In contrast to their leaders who had accepted Christianity, the Havolane population still worshipped old Slavic deities and opposed Albert's assumption of power. Jaxa of Köpenick, a possible relative of Pribislav and a claim-holder to Brandenburg, controlled Brandenburg with Polish help, and ruled the land of the Stodorans. Older historical research dates this conquest to 1153, although there are no definite sources for the date. More recent researchers (such as Lutz Partenheimer) date it to spring 1157, as it is doubtful that Albert would not have responded to Jaxa's actions for four years.

With bloody victories on 11 June 1157, Albert the Bear was able to reconquer Brandenburg, exile Jaxa, and found a new lordship. Because he already held the title of margrave, Albert styled himself as Margrave of Brandenburg (Adelbertus Dei gratia marchio in Brandenborch) on 3 October 1157, thereby beginning the Margraviate of Brandenburg.

19th-century map of the 13th-century Duchy of Greater Poland of then-fragmented Poland. Territories annexed by Brandenburg from Poland marked in yellow (Lubusz Land) and green (northwestern Greater Poland)

The territorial limits of the original margraviate differed from the area of the current Bundesland Brandenburg, consisting merely of the Havelland and Zauche regions. In the following 150 years the Ascanians succeeded in winning the Uckermark, Teltow, and Barnim regions east of the Havel and Nuthe, thereby extending the Mark to the Oder River. The Neumark ("New March") east of the Oder was acquired gradually through purchases, marriages, and aid to the Piast dynasty of Poland.[6]

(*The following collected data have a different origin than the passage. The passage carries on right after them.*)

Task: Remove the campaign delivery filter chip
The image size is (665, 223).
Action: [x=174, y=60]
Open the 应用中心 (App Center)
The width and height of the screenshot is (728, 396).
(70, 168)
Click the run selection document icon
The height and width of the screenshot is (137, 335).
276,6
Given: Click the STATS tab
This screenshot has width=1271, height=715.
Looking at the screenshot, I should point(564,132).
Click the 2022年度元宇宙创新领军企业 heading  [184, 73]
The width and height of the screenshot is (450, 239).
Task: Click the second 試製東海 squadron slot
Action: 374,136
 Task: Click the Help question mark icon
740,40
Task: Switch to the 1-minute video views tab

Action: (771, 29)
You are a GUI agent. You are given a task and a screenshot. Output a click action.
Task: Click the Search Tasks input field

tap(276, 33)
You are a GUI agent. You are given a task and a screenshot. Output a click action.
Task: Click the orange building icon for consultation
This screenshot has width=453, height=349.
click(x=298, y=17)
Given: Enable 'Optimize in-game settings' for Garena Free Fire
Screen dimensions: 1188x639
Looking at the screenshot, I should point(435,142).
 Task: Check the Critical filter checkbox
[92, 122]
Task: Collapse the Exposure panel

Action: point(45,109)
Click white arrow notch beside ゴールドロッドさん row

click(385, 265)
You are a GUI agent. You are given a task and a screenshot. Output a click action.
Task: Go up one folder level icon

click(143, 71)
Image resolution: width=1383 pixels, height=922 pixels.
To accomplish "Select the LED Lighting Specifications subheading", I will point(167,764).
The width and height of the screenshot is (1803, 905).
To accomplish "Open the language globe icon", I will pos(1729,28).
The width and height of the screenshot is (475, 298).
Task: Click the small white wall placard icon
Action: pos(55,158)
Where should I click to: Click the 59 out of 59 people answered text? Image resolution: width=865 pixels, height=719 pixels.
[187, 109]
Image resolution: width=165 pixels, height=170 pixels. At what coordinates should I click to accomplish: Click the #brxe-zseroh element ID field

Because of the sandy soil prevalent in Brandenburg, the agriculturally meager principality was denigrated as "the sandbox of the Holy Roman Empire".[6] Albert invited colonists to settle the new territory, many of whom came from the Altmark ("Old March", a later name for the original Northern March), the Harz, Flanders (hence the Fläming region), and the Rhineland. After the capture of territory along the Elbe and Havel Rivers in the 1160s, Flemish and Dutch settlers from flooded regions in Holland used their expertise to build dikes in Brandenburg. Initially, the Ascanians protected the country by settling knights in villages; castles fortified with knights were mostly located in the border region of the Neumark. After a 14th-century decline in imperial power, however, knights began constructing castles throughout the principality, granting them more independence.[6]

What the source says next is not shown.